**Passage given**
::::::::::

Karanak looks a little odd but frankly a dog with three heads is always going to look rather weird as a physical object rather than as a mythological concept. Overall I’d say they’ve made the best job they could of done without straying too far from the design elements that had gone before. Meanwhile the Slaaneshi harpist has yet to be shown off properly beyond what can be made out from the promotional video and the photographs taken by those who attended the event. However it’s fair to say it’s looking very interesting already and packs a punch of body horror that should put paid to those claims that Slaanesh was going to be removed or toned down.

 

Not So Tiny-Titans

I almost overlooked the titan amongst all the other exciting stuff that was appearing, and judging by the chatter online I’m not the only one. For such a big and imposing model from me at least it’s only managed to generate a shrug.

::::::::::

Source data
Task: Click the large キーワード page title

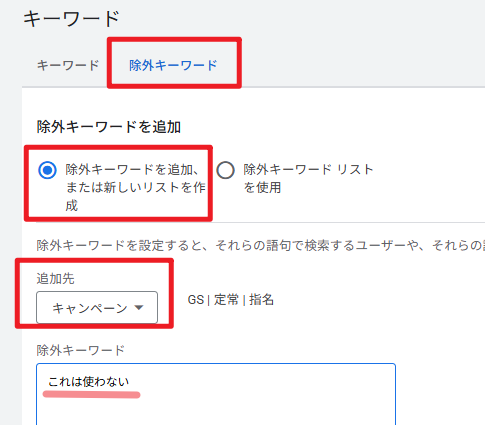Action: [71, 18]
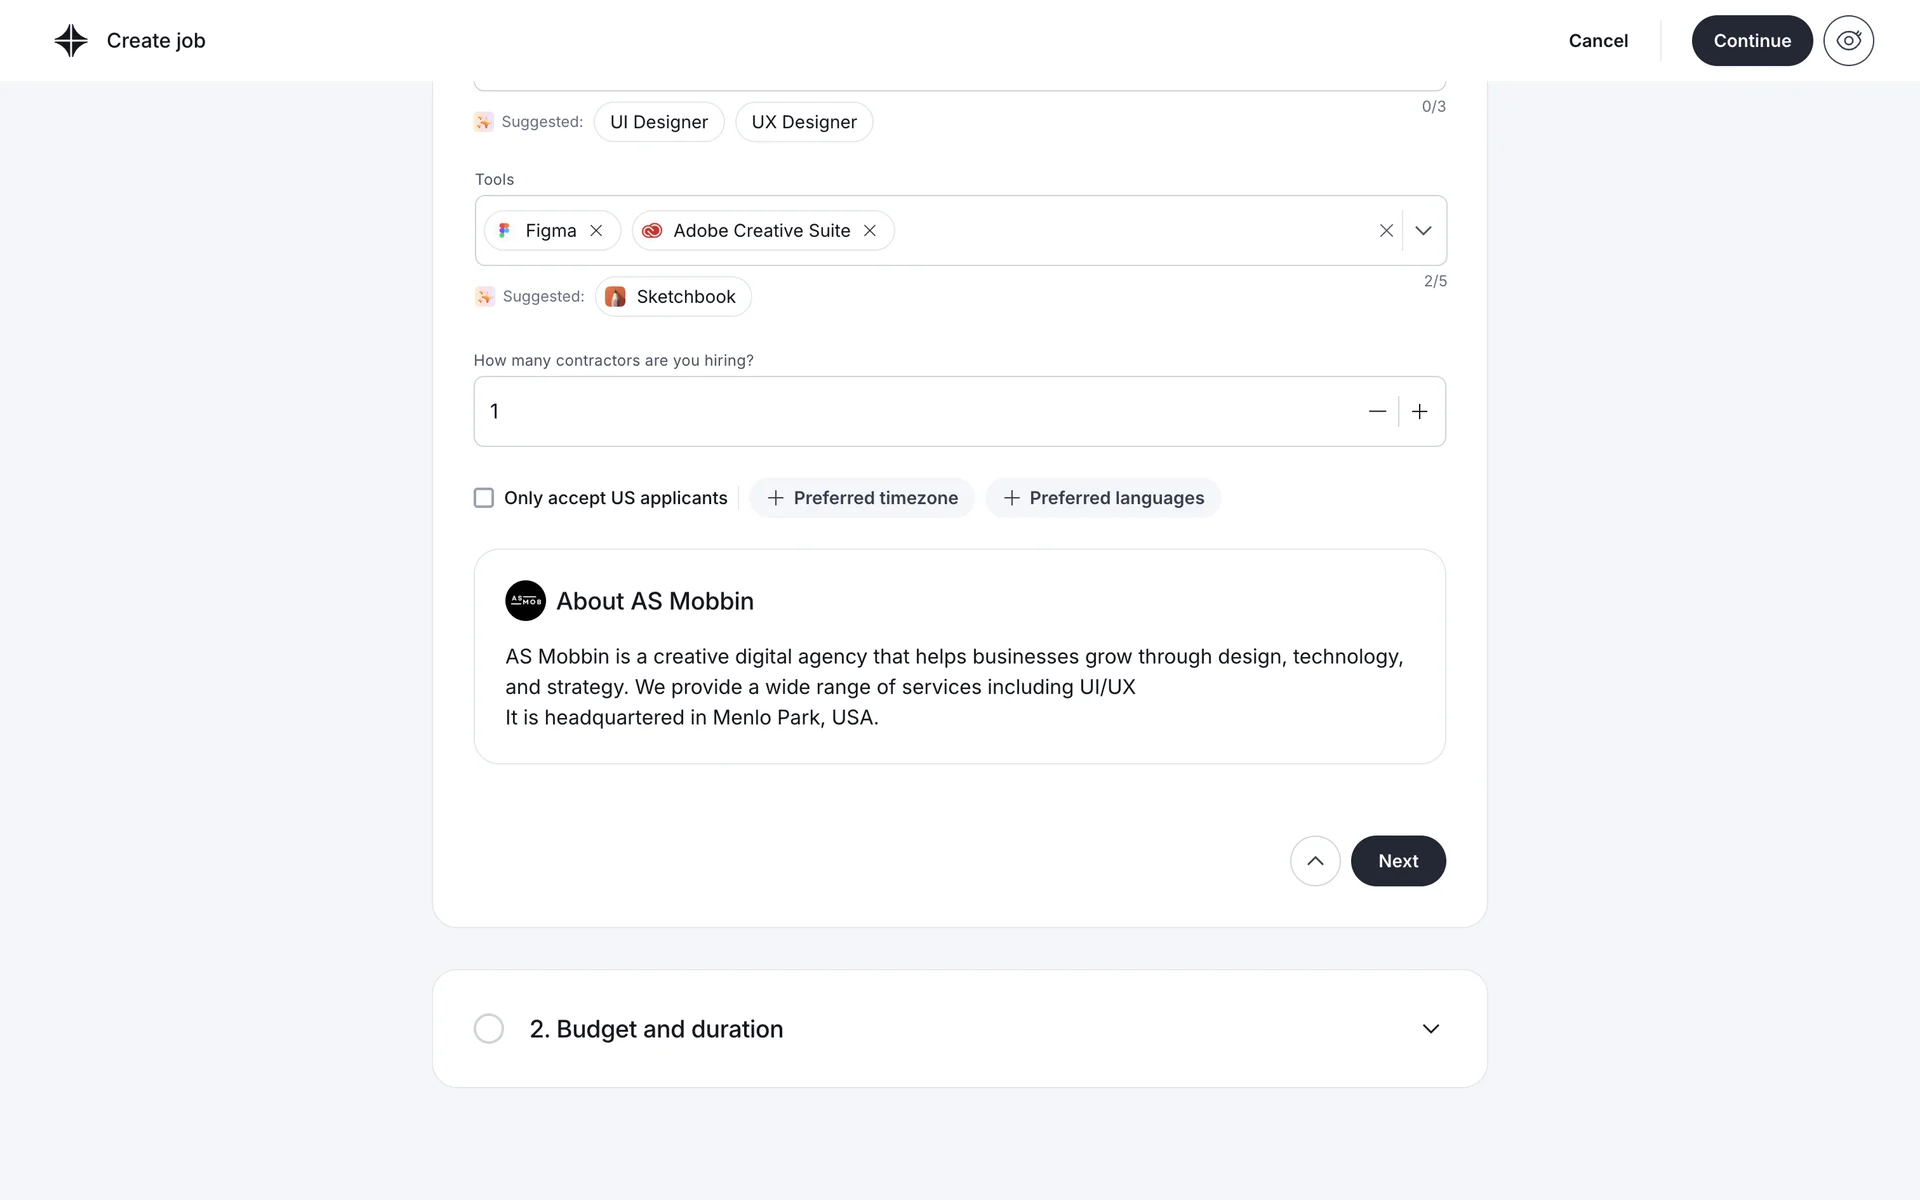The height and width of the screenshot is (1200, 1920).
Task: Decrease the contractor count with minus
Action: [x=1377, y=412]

::::::::::

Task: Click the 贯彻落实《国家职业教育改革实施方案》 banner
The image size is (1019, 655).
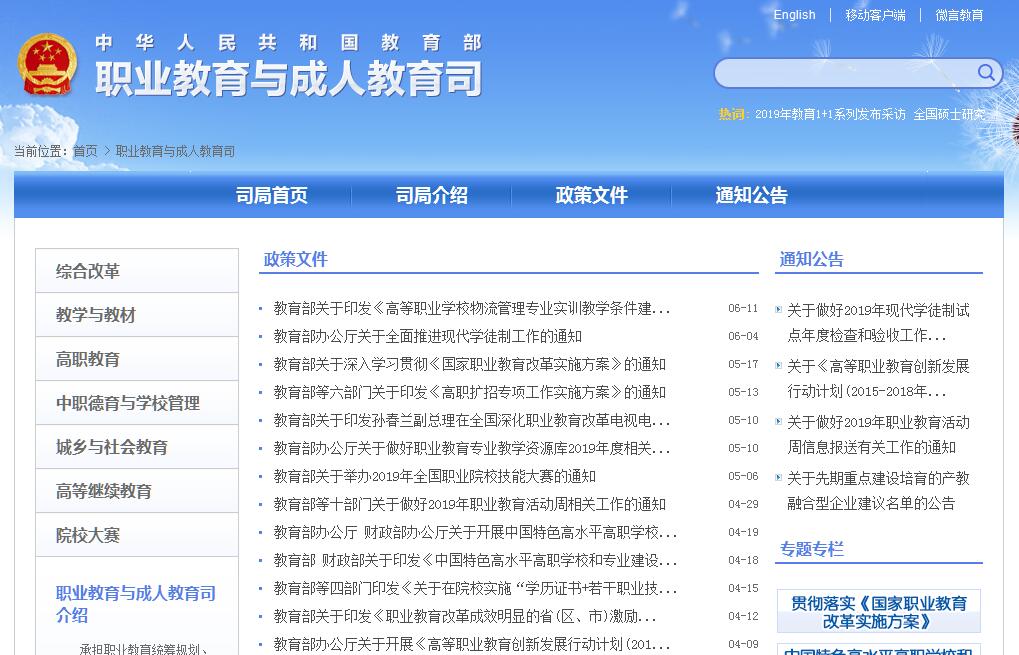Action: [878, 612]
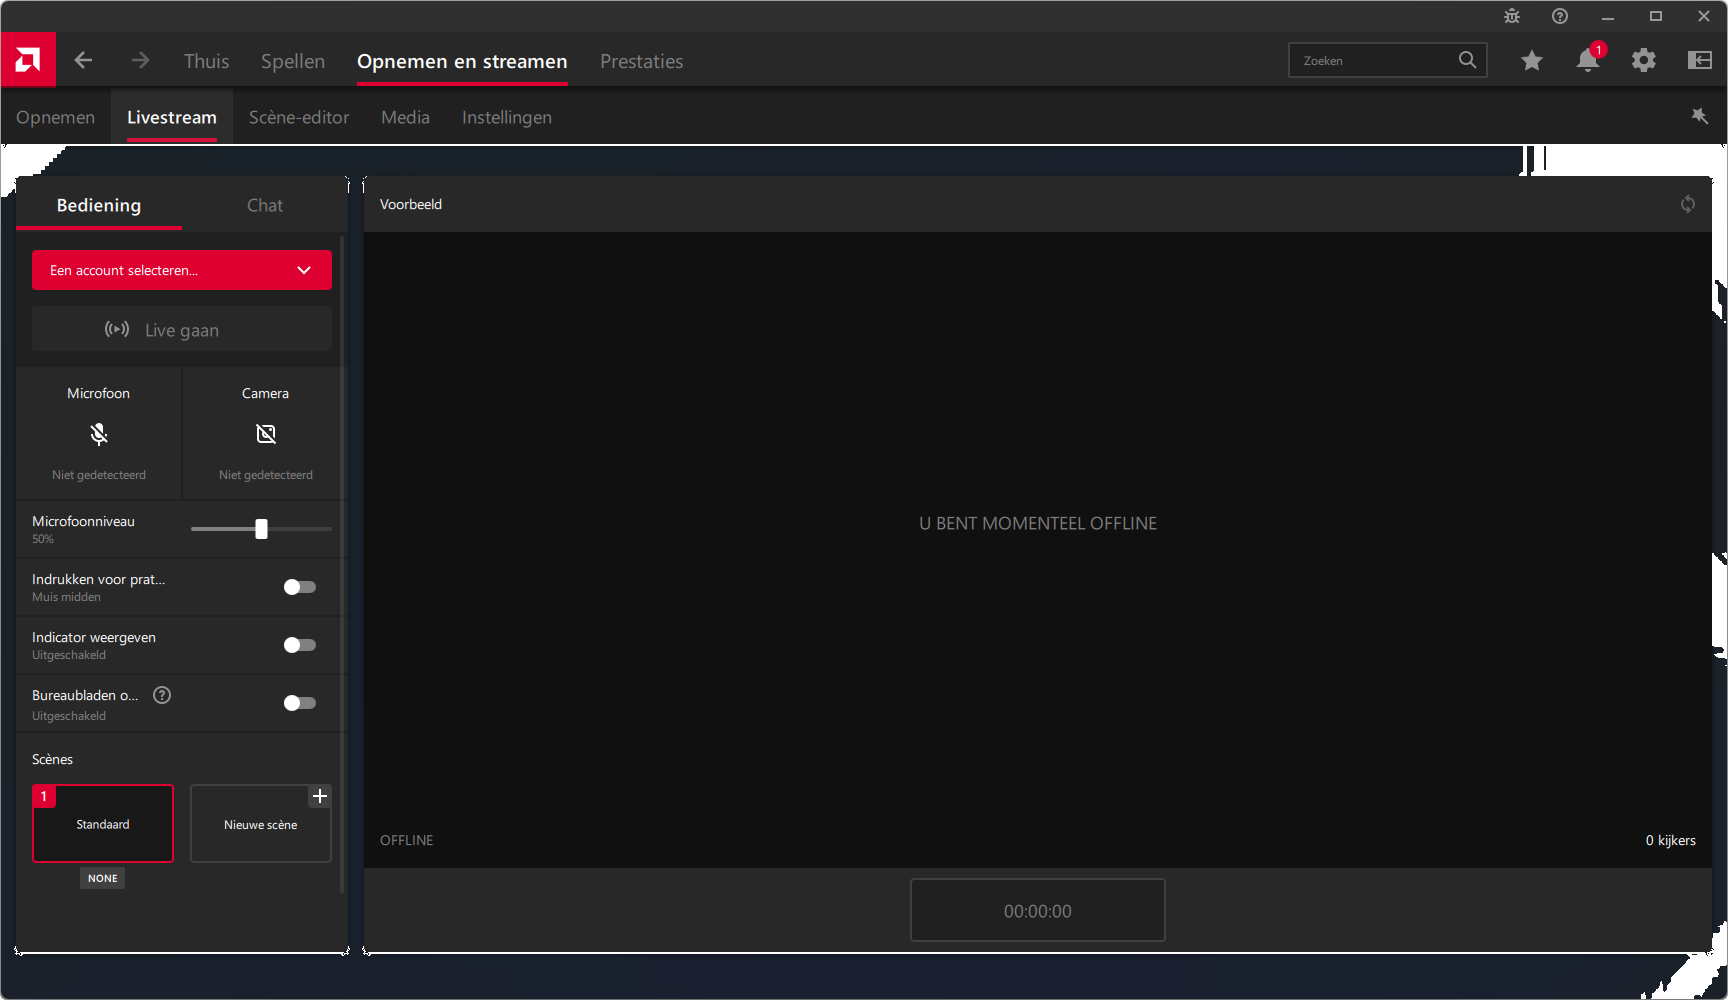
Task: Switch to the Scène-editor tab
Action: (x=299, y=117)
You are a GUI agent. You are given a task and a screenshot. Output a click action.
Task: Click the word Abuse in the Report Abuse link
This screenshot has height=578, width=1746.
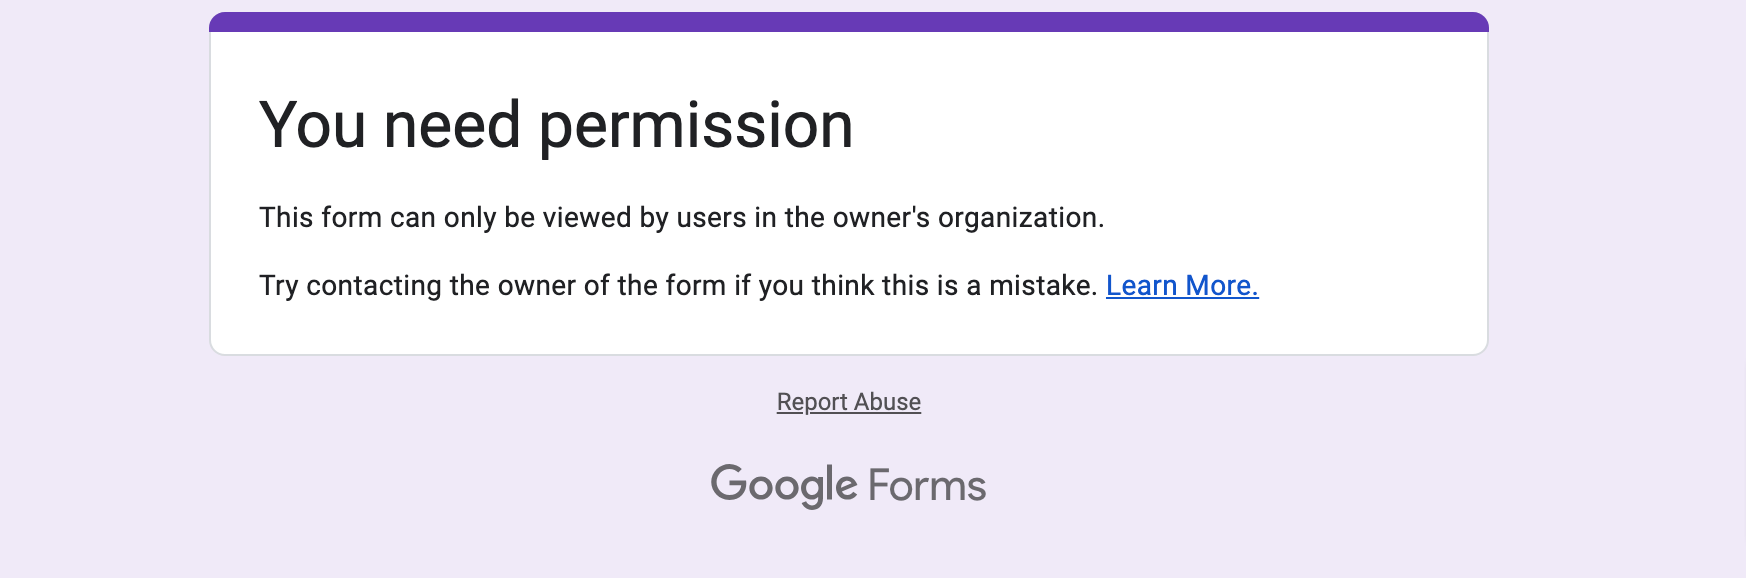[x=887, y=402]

::::::::::

Answer these questions using the passage on the new models:
(a) How many heads does the dog Karanak have?
(b) Which figure has yet to be shown off properly beyond the promotional video and event photographs?
(c) What has the titan managed to generate from the writer?
These records were drawn from a separate source unrelated to the passage above.

**Task response**
(a) Three.
(b) The Slaaneshi harpist.
(c) Only a shrug.